### QUOTED TEXT

------------

Welcome to issue #4 of Tape Op.
So we made it through four issues in less than a year. At points, it seems like there's so many recording people to write about that Tape Op pretty much works itself out (and there's always plenty of ideas in the wings). Hell, it almost writes itself!
The more I talk to people, the more I realize there are two types of recording enthusiasts. The "new" group is always looking to the "future" of audio, buying newer, high-tech gear as soon as it hits the shelves. The "old" group either hangs on to their "out of date" gear because they like it or pick up used gear from the "new" people who've "upgraded." I don't need to guess which group most Tape Op readers fall into, and many probably for financial reasons. I feel that there is more to be gained from the "old" school of thought; you can pick up gear cheaper--the technology has already been proven (see Elliott's DA-88 experience!) and repair shops know how to fix it.
One of the reasons I started thinking about this is because, while my 8 track reel-to-reel was at the repair shop, the repair guy remarked, "Well, you'll be upgrading to digital soon." I was kind of amazed at this assumption, especially as I was dumping one hundred and fifty dollars into his pocket to keep the damn thing running. It just kills me that all these people assume that everybody is "going digital." Recently, some visitors to my studio went looking for reel-to-reel tape in a nearby small town and were openly laughed at by music store employees and told to "get with the 90's."

------------

### EXERCISE INSTRUCTIONS
• a. In the editorial, how much money did the writer spend at the repair shop to keep the 8 track reel-to-reel running?
• b. Retype the editorial from "Welcome to issue" to "almost writes itself!".
The data that come next are from an unrelated source.

### DATA PROVIDED
------------

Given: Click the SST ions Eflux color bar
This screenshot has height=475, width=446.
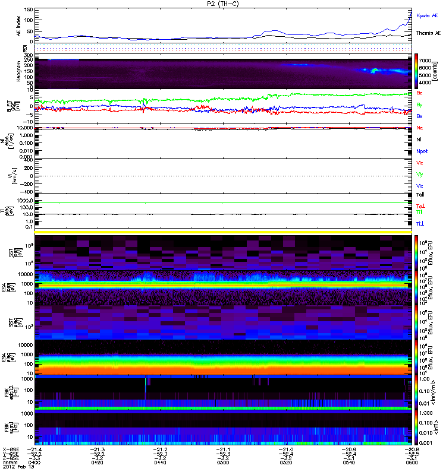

------------

### SOLUTIONS
• a. One hundred and fifty dollars.

• b.
Welcome to issue #4 of Tape Op.
So we made it through four issues in less than a year. At points, it seems like there's so many recording people to write about that Tape Op pretty much works itself out (and there's always plenty of ideas in the wings). Hell, it almost writes itself!